LONDON (AP) _ On March 30 scientist David Sands climbed into his car, the trunk packed with tanks of gasoline, and drove into the front of a vacant restaurant.

He died in a fireball that incinerated him almost beyond recognition, the fifth British scientist involved in security-related research to die in mysterious circumstances since August.

A sixth scientist has been missing since January. Together the cases add up either to a series of bizarre coincidences or to a cloak-and-dagger conspiracy.

But even those who suspect a conspiracy don’t know where to begin looking for answers, for the facts that link the tragedies are disparate and inconclusive.

The government agrees ″it is odd that all were computer scientists working in the defense field″ but has rejected calls for an inquiry. All the deaths look like suicides, but only two have been so ruled officially. In no case has a convincing motive for suicide been made known.

Three of the scientists worked for Marconi, an electronics subsidiary of industrial giant General Electric Co., a leading defense contractor, which is not related to the American General Electric.

According to the Financial Times, the three, along with the missing man, all were ″concerned with advanced computer software and signal processing - a fast-moving scientific area vitally important both in the military arena and in commercial applications.″

The first death was reported on Aug. 5, when Vimal Dajibhai, 24, was found in the gorge below Clifton bridge near Bristol.

Marconi officials say he worked for Marconi Underwater Systems at Watford, near London, as a junior software engineer checking torpedo guidance systems.

It is not known why he traveled to Bristol, 105 miles west of London.

+++++

** SHORT TASK 1 **
In the news report on the deaths of British defense scientists, where was Vimal Dajibhai found?
** SHORT TASK 2 **
Translate this sentence from the report on the British scientists' deaths into Spanish: "A sixth scientist has been missing since January."
** SHORT TASK 3 **
Continue the news report on the deaths of British defense scientists for a few more paragraphs.
The material after this article is unrelated to it.

+++++

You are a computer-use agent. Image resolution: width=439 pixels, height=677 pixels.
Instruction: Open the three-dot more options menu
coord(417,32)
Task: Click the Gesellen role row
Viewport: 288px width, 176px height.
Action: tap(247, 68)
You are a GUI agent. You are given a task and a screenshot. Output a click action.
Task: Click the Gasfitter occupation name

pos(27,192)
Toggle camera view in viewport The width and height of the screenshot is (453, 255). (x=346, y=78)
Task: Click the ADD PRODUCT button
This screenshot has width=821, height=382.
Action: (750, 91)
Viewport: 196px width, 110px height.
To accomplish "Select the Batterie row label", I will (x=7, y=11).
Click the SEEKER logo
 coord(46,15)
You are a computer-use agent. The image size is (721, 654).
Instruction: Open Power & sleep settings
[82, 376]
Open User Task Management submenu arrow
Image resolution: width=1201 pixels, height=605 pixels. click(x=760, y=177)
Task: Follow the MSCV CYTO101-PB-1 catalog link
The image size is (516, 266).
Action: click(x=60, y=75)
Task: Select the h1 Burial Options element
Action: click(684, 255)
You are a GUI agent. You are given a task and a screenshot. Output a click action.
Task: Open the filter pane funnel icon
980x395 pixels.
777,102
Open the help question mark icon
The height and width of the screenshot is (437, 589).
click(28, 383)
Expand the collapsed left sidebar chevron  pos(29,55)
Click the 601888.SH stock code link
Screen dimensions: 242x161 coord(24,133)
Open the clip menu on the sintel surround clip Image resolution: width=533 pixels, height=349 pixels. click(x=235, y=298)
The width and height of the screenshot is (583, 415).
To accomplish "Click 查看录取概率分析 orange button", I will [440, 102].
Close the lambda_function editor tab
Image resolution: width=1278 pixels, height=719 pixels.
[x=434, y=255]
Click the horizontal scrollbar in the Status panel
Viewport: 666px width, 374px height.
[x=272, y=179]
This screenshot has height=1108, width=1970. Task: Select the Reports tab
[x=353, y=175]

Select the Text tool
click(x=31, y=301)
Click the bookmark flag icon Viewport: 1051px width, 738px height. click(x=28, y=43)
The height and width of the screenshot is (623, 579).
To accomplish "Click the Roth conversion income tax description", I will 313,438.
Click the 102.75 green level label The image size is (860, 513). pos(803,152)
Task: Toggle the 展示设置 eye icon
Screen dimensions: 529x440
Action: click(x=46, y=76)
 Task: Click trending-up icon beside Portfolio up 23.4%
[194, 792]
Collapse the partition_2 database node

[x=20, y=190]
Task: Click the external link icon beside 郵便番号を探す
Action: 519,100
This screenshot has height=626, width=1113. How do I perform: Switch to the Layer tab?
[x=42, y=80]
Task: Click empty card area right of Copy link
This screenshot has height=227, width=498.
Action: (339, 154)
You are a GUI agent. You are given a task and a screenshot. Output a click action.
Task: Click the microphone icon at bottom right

+++++

** RESPONSE 1 **
He was found in the gorge below Clifton bridge near Bristol.

** RESPONSE 2 **
Un sexto científico está desaparecido desde enero.

** RESPONSE 3 **
On Oct. 28 Ashhad Sharif, a computer systems analyst working for another Marconi unit near London, was found strangled in a park near Bristol. The inquest found he had tied a rope to a tree, looped the other end around his neck, and drove off in a car at high speed.

A tape recording found in his car satisfied coroner Donald Hawkins that it was a suicide, but again the question was, ″Why Bristol?″

Hawkins suggested police look for a link with the first death, observing: ″As James Bond would say, this is past coincidence.″ Police say they found no link.

Sharif, 26, had worked for the same company as Dajibhai in early 1986, but at a different factory and not on underwater research, says Marconi spokesman Abel Haddon.

On Jan. 8 Avtar Singh Gida, 26, vanished. A researcher at Loughborough University’s electronics department, he was finishing his doctorate in acoustics technology and was ″engaged on an unclassified research contract placed by the Ministry of Defense,″ according to a ministry spokesman who insisted on anonymity.

Singh Gida was last seen testing acoustic equipment at a reservoir near Loughborough. He vanished two days before his wedding anniversary and had already bought his wife a gift.

Marconi says Singh Gida and Dajibhai were ″nodding acquaintances″ while living in the same faculty residence at Loughborough in 1979.

Britain, whose nuclear arsenal is submarine-based, is a world leader in undersea warfare technology. Loughborough, in northern England, is major research center in the field.

On Jan. 4 computer design expert Richard Pugh was found dead at his home east of London.

On Feb. 22 Peter Peapell, 46, a lecturer at the Royal Military College of Science at Shrivenham near Swindon, died lying under his car with the engine running and garage doors shut.

The Defense Ministry says Peapell was working on a non-classified study of Soviet advances in beryllium metallurgy. Beryllium is widely used in atomic reactors.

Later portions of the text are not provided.